People who want smartwatches weren’t going to pay five figures for one, and people who want to pay five figures for a watch want one with moving parts.

traditional watchA few hybrid models are trying to bridge the gap between the two worlds, but they’re staying fairly close to the smartwatch price range, which tends to run between $100-$500 or so.

People buy high end watches because they’re built well, they’re built to last, and they’re the sort of things that you can wear for a lifetime and hand down to future generations as an heirloom.

While first generation Apple watches may reach collectible status, as early iPhones have, they’re not likely to attract the sort of buyers who would rather buy a Audemars Piguet or a Patek Philippe, and the people who make those high end watches are no longer concerned (if they ever were) about losing market share to the likes of Samsung or Apple.

Is the Watch Market Due for a Correction?

The rare watch market, particularly as it concerns mechanical wristwatches, is an odd duck as collectibles go.  Most people don’t even wear wristwatches anymore, as they have their smartphones to tell them the time.

Despite this, and the decades-old trend towards quartz movements in the timepiece industry, the market for rare and unusual timepieces seems to be insatiable.

Just a few years ago, during the Great Recession, watch manufacturers were concerned about going out of business due to the lack of demand worldwide.  In less than a decade, this has changed dramatically, and makers such as Rolex, Patek Philippe, Breitling and others are suddenly churning out tremendous numbers of watches.

Many of these are limited editions, with unusual features – moonphases, a tourbillon, lots of gold, lots of diamonds, and often with production numbers that are well under a hundred pieces.

Some of these also have prices that are well north of $50,000.  A few even have prices that go into seven figures, as seen below:

One would think that the market for such things would be saturated by now.  Everyone has but two wrists.  You can only store so many watches in your case.  The limit for the number of $10,000+ timepieces that someone might want to own would seem to be finite.

Yet production continues, and people are snapping up the limited edition items as fast as they can come off of the assembly line.  Much of this is due to the explosive growth of the economy in China, and people there are quick to want to show off their success.  One way to do that is to show people that you have “Western” symbols of success, and expensive automobiles and luxury watches are a great way to do that.

Rolex Cellini

Because of this, a surprising number of these expensive watches have found their way to Asia, and that does leave some people in the industry concerned.  If all of those watches are over there, what happens if there’s an economic collapse?

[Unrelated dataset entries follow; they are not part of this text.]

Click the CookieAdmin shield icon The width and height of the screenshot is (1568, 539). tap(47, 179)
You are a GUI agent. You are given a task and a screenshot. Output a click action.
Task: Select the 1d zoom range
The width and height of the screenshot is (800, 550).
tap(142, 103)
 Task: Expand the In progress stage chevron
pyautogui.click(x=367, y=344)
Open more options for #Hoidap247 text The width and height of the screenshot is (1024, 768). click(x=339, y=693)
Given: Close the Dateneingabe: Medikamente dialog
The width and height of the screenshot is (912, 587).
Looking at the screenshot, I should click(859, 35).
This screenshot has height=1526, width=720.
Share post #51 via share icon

Another issue is that there is a seeming glut of vintage pieces for sale right now.  You might flinch at the price that you’ll have to pay for a brand-new Rolex, for instance, but you can buy one from the 1970s or 1980s that’s in great shape and which still has the Rolex pedigree for a lot less money than you’d pay for a new one.

Savvy collectors know this, but the newly wealthy in Asia don’t care…today.  That may change if the market gets a little shaky.

There are a few other factors that suggest that a market correction may soon be in order:

  • Anti-corruption laws in China now make it difficult to bribe public officials, and high-end watches used to be the currency of choice for that.
  • As sales have increased, so have prices, and a lot of would-be buyers are starting to balk at prices that have doubled or tripled in recent years.

It’s hard to say if the market is going to collapse, or fade, or just quietly slow down.  But as anyone in manufacturing can tell you, double-digit sales booms don’t last forever.

Sooner or later, and possibly sooner, there’s going to be a downturn in the high end watch market.  The biggest driver of this, of course, will be the overall economy, and if there’s a global slowdown in the stock markets, then the luxury goods markets will soon follow.

Now might be a good time to start investing in vintage timepieces, rather than limited edition new ones.